Excerpted passage:
◇ ◇ ◇

THIS IS a scandalous subject: do not let there be any doubt about that. The
title is not startling and may seem to you a little vague. Most of us realize
now that in every subject there is much more that is unknown than is known. You
can make an inquiry into the unknown in every science from astronomy to
physiology. But in this series of talks*, 'Inquiry into the Unknown' does not
mean mapping the ground that lies behind each official science. It means
attempting to explore areas clean off the scientific map. Professor T. H. Huxley
defined orthodox science when he said: 'Science is organized common tense.' The
goal of orthodox science is to be able to explain the whole of nature by the
working of simple mechanical laws. Is there anything to be found beyond that?
That is the question these talks will raise. Are there facts - is there evidence
which cannot be fitted into those simple, mechanical, commonplace laws?
* This article was part of a series of ten talks
on BBC Radio in 1934 on psychical research. See also Theodore Besterman's
How Psychical Research is Done.
But why call such an inquiry scandalous? Surely today even physics, the first
and strictest of the sciences, has ceased to have anything to do with common
sense? That is true. But we must remember that these strange new theories of
physics - about bending space and contracting and expanding time - are all based
on quite commonsense observations. The calculations and the deductions made from
the observed facts may be elaborate and very difficult. But about the facts
themselves no one has any doubt. Any person possessed of the ordinary number of
common senses can view the evidence for himself - though he may not be able to
make the calculations whereby that evidence is put in order and made to agree
with other evidence. It is when we go beyond commonplace observations that our
difficulties begin. When the facts themselves are in dispute, then scandal
arises, motives begin to be questioned, honesty doubted.
So orthodox science says: Leave such a subject alone. Until there is produced
evidence which can be repeated by any researcher in a scientific laboratory,
there is nothing to explore. If you go on trying to inquire and investigate you
will only be deluded and deserve to be deluded, and your so-called evidence will
be worse than useless, for it can only serve to feed greedy superstition. There
is much to be said for taking up such an attitude. But there is one great
argument against it. It is not the way that science itself has advanced. For at
the beginning of most sciences, the phenomena studied could not be brought into
the laboratory. Fire-balls - the true thunderbolts - for example, could not and
still cannot be produced and studied in a laboratory. They have had to be
studied wherever nature chose to display them, and no one could say for certain
when and where that would be. They were and they remain rare and freakish
phenomena, uncontrollable and indefinable. On these grounds orthodox science for
a long time denied their existence. Today out-of-door observers have proved that
fire-balls do exist and at last photographs have been taken of them.

◇ ◇ ◇

Exercises to complete:
1. Answer these about the passage on inquiry into the unknown:
(a) What is the goal of orthodox science?
(b) On what radio service, and in what year, were the talks in this series broadcast?
(c) What have out-of-door observers proved about fire-balls?
2. Write the next part of the passage on inquiry into the unknown, picking up after its last sentence.

Information supplied:

◇ ◇ ◇

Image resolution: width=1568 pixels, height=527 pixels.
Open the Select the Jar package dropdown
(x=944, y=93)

◇ ◇ ◇

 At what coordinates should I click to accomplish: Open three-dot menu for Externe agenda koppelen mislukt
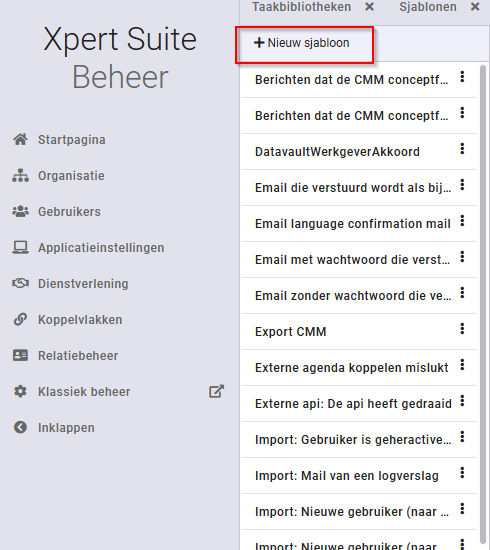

◇ ◇ ◇

Answers:
1.
(a) To be able to explain the whole of nature by the working of simple mechanical laws.
(b) BBC Radio, in 1934.
(c) That fire-balls do exist.

2.
And science has not only had to begin by studying happenings which could not be
made to take place in a well-lighted laboratory. Science has often had to begin
by studying things which could not be seen at all. The cosmic radiation which
penetrates sixteen feet of lead can nevertheless only be recorded by the most
sensitive of instruments and none of our senses give us a hint of its existence,
though it is always passing through our bodies. It is not treason to truth to go
on studying phenomena although you cannot yet lay down the rules under which the
phenomena must occur.
Yet the phenomena about which this inquiry is to be made are the most difficult
that men can investigate. For, first of all, only a very few of us have ever
experienced happenings clean contrary to common sense, except in conditions of
darkness, etc., when it was very difficult for us to be sure what was going on.
That is a serious difficulty. But there is an even graver obstacle to attempting
to find out what may be behind these strange happenings. That is due to the fact
that nearly all of us feel very strongly about them: either we want them to be
true, we want something contrary to common sense to take place, or, quite as
often, quite as strongly and quite as unfortunately for the truth, we want them
to be untrue. That is why what are called psychical phenomena, happenings which
may be evidence of the working of unknown forces, are in a class by themselves.
That is why they are peculiarly and exasperatingly difficult to investigate.
When we need to be absolutely unbiased, because the evidence is so slight, so
scattered and so strange, we find that almost all of us start with strong views
as to whether there can be such facts and if so what they mean.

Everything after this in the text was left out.